Fellow Shareholders:

As most of you know, our Company instituted in 2003 mandatory retirement for senior executives, as of December 31 of the year in which they attain the age of 65. As I recently celebrated my 65th birthday, this 2007 annual letter to shareholders will be the last in which I will have the opportunity to express my thoughts to you about our Company and our business. As it seems appropriate for me to comment in this letter on management succession and on my personal vision for our Company, I have asked my colleagues to make an exception to our usual practice of co-signing our letters to shareholders. Accordingly, I have undertaken to write it from the perspective of my future role as an outside shareholder, as well as from my current position as Chief Executive Officer.

In my assessment, our Company enters the final year of my service with clear-cut strengths and weaknesses. Our Company's two greatest weaknesses, in my judgment, are our relatively small asset size and the exposure of our industry, the venture-capital industry, to the currently rocky economy and capital markets. Our Company's greatest strengths, in my judgment, are our people, including all of our employees and our board of directors; our portfolio; our debt-free, highly liquid balance sheet; our position as a leader with respect to venture capital for nanotechnology; our relationships with sources of deal flow; and most importantly, our reputation - not only for fair dealing, responsible conduct, technical excellence, and leadership in our chosen field of venture capital for tiny technology, but also for making successful investments.

Since we began making new investments strictly in tiny technology in the second half of 2001 and since we began reinvesting our after-tax capital gains, rather than paying them out through cash dividends and stock buy-backs, our Company has grown rapidly.
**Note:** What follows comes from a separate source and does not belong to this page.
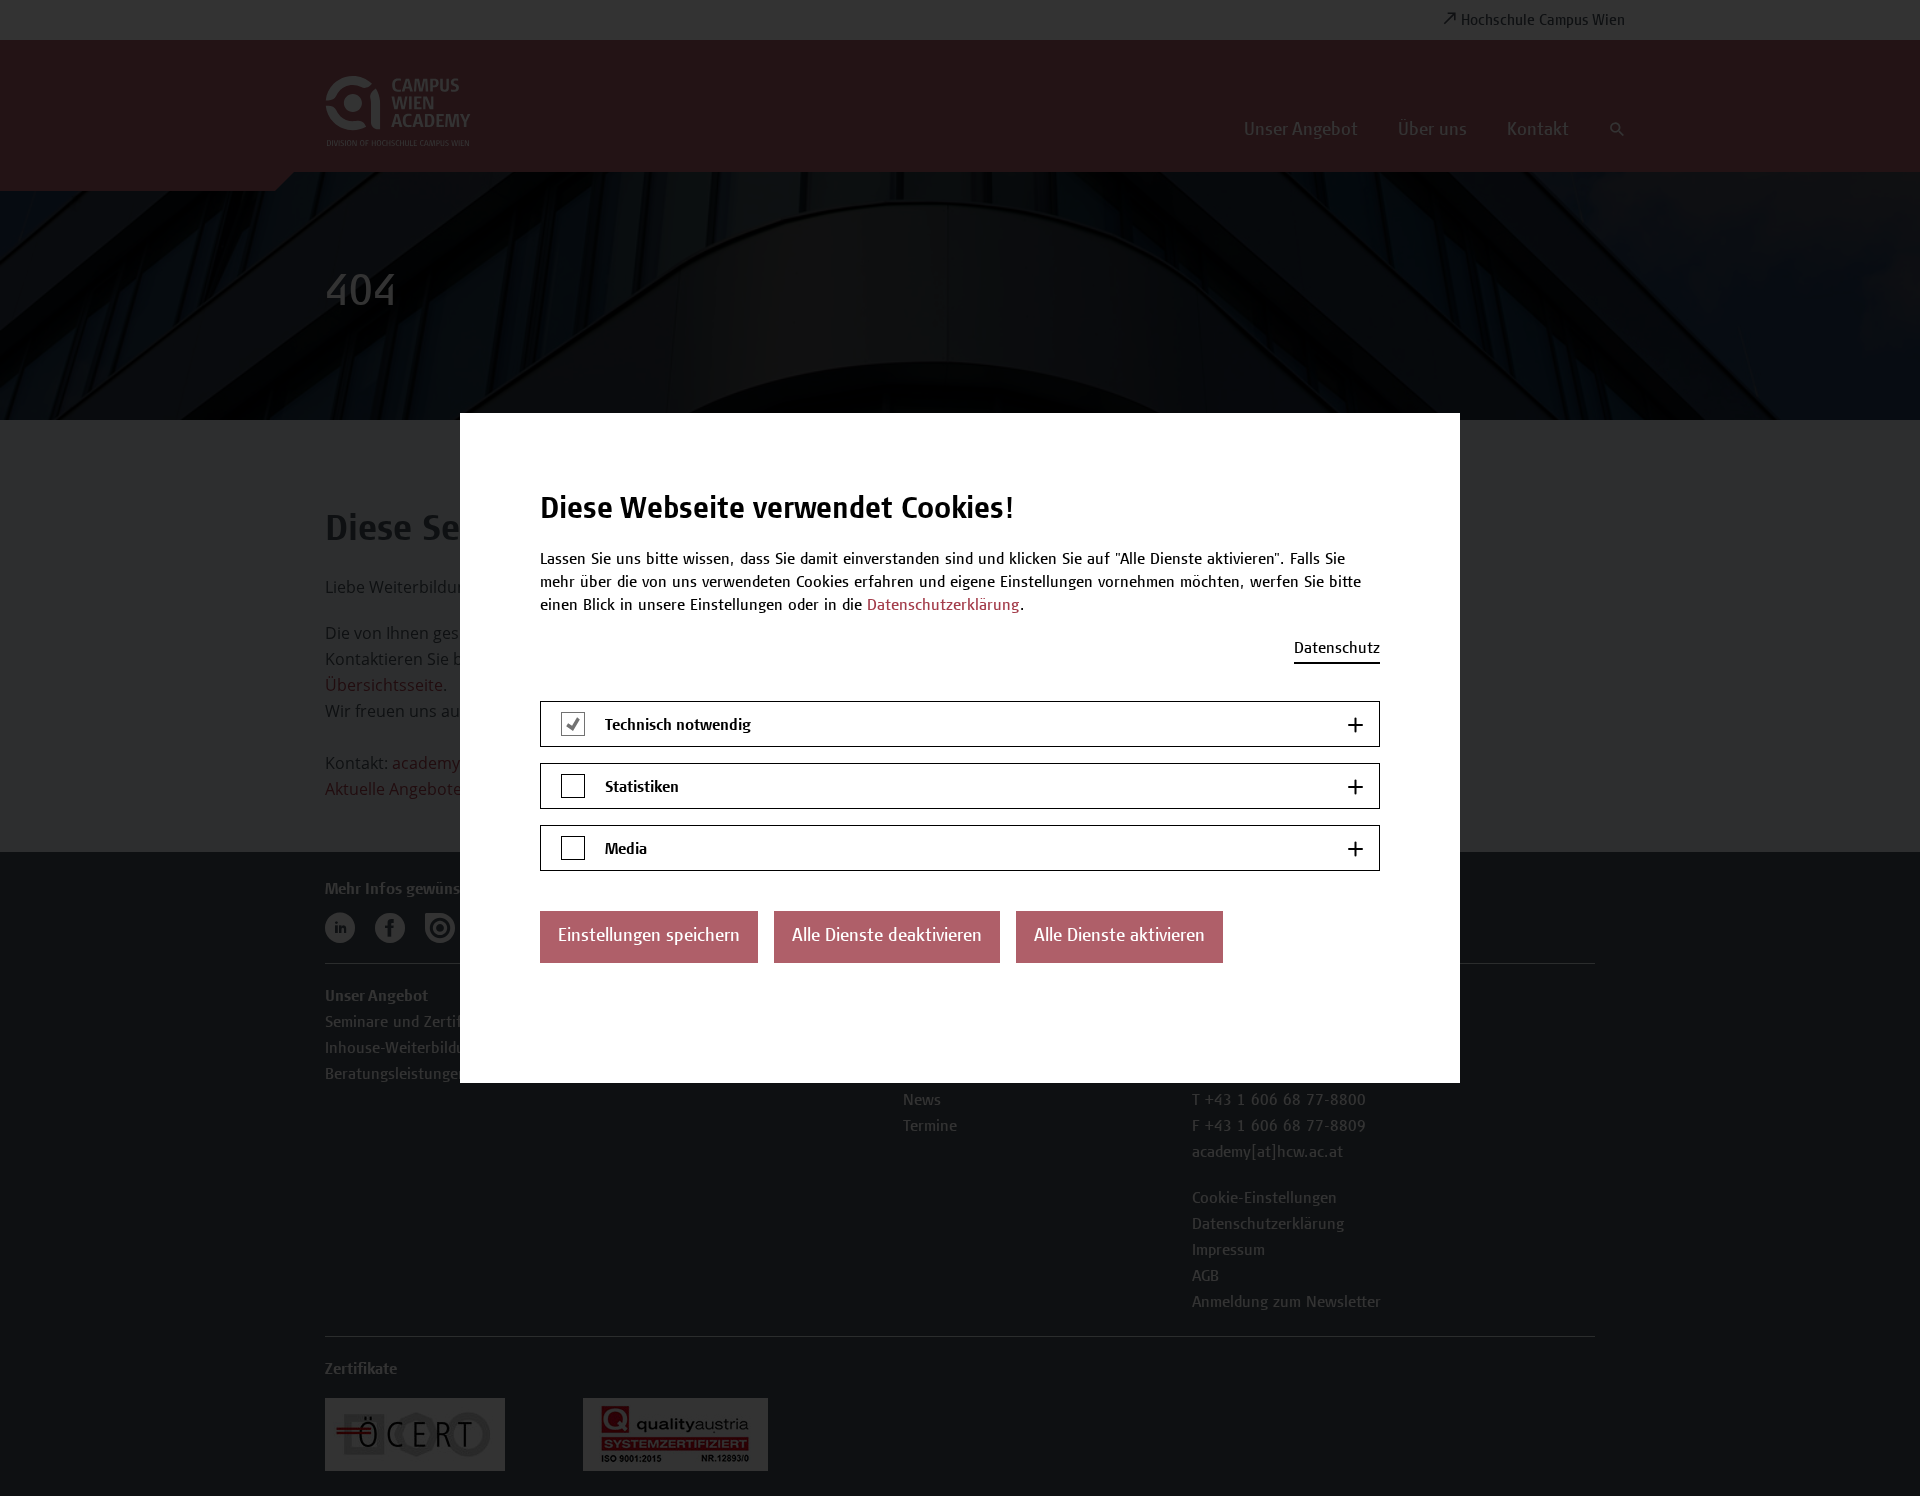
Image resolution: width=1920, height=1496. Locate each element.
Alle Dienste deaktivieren (887, 937)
In the last five years, our net assets have increased at a compound annual rate of 38.4 percent, from $27,256,046 at December 31, 2002, to $138,363,344 at December 31, 2007. Over the same period, our net asset value per share (NAV) has increased at a compound annual rate of 20.1 percent, from $2.37 to $5.93. Our net assets are now at an all-time high, and our NAV is within a penny of its all-time high. But we are still a small firm by contemporary venture-capital industry standards.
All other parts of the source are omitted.